The Lord President indicates where face to face contact does not take place, there is an expectation by the court that the non-resident parent will continue to have contact with the child by way of Facetime, Skype, Zoom or equivalent.

The courts in Scotland are, at present, only dealing with urgent matters. The Lord President makes clear that if there is an urgent case, the court will consider an application for a hearing to be fixed but will have to be satisfied that it is essential. If there is a disagreement about the operation of contact there is therefore no guarantee that a hearing will be convened to determine this.    If a hearing is to take place parties will not require to be present and the matter may be dealt with by way of written submissions or appearance by video-link. It is therefore more important than ever that parents deal with matters cooperatively and family lawyers can assist that dialogue through many channels.

What about the arrangements for spousal maintenance?

Many people will have a concern about finances during this uncertain period. Husbands, wives and civil partners, whether separated or living together, continue to have a duty to support one another financially. When separated, their obligation is to provide such support as is reasonable in the circumstances with regard to their respective needs, resources and earning capacities.

If one party’s income has been unexpectedly reduced and that individual is obliged to pay aliment to a separated   partner by court order, or by formal or informal agreement, then a variation of the sum payable may be required. It may be that a spouse of civil partner will require financial support from their former partner for the first time. In either of these cases, advice should be obtained from a specialist family lawyer.

As courts are now only dealing with urgent matters, only in rare cases would an application for immediate financial support be regarded as an emergency. It is therefore important that the focus is upon trying to resolve matters away from the courts.

What About Payment Of Child Maintenance?

Many employees have been put on furlough leave or have been made redundant and both paying and receiving parents will be wondering what this means for payments of child maintenance or child aliment.

If child maintenance is calculated through the Child Maintenance Service (CMS) and the income of the paying parent has changed by 25% as a result of Covid-19, the CMS will adjust any calculation if that change is reported to them.  If that is the case or if one party considers that child maintenance should no longer be paid, contact should be made with the Child Maintenance Service.

If the amount of child maintenance to be paid is dealt with within a Minute of Agreement or a court order, the terms of the agreement and order will require to be considered in determining what, if any, changes need to be made to the sum payable.  If the payment is to be varied, then it would be beneficial to put in place an agreement regulating this which can be revisited should there be a change in circumstances. Individuals should obtain specialist legal advice in relation to this.

It is hoped that parents can work together constructively in relation to this matter and dialogue at an early stage is encouraged.

What If I Am Concerned For My Safety During This Period Of Lockdown?

For some individuals, the impact of the current government guidance will increase the risk of domestic abuse. For those who are subjected to such behaviour, Regulation 8(5)(m) of the Health Protection (Coronavirus) (Restrictions) (Scotland) Regulations 2020 makes clear that an exception to the rule requiring people to stay at home is where an individual is avoiding injury, illness or escaping a risk of harm.

Although the courts in Scotland are now only dealing with urgent matters this will include orders necessary to protect victims of domestic abuse. These can include exclusion orders suspending the right of their spouse, civil partner or (in certain circumstances) cohabitant from the family home, interdicts and non-harassment orders (with powers of arrest). You should speak to a specialist family lawyer in relation to these matters and ensure that you obtain the necessary help should you experience domestic abuse.

-.-.-

**Task prompt**. In the text on family law during the Covid-19 lockdown, by what percentage must a paying parent's income change for the Child Maintenance Service to adjust a calculation?

**Collected material**.
-.-.-

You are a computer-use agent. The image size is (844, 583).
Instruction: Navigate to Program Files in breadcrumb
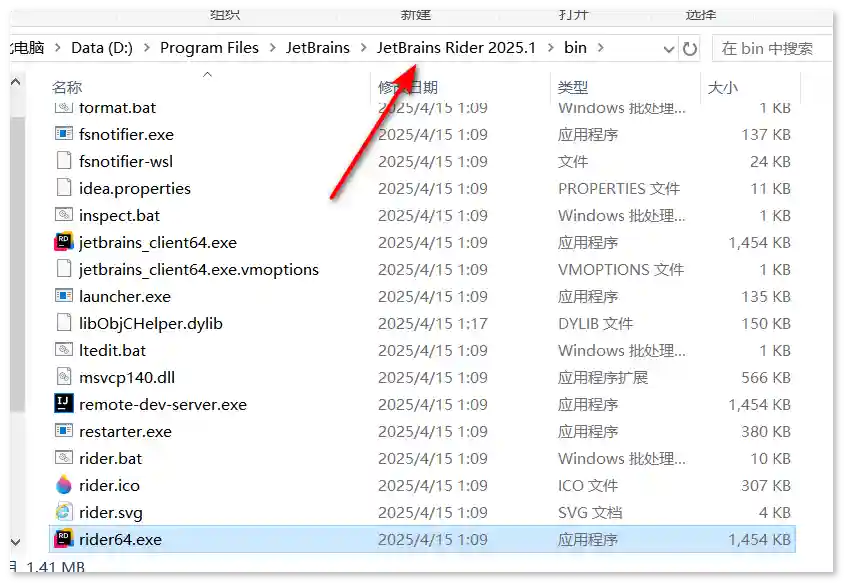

-.-.-

**Answer**. 25%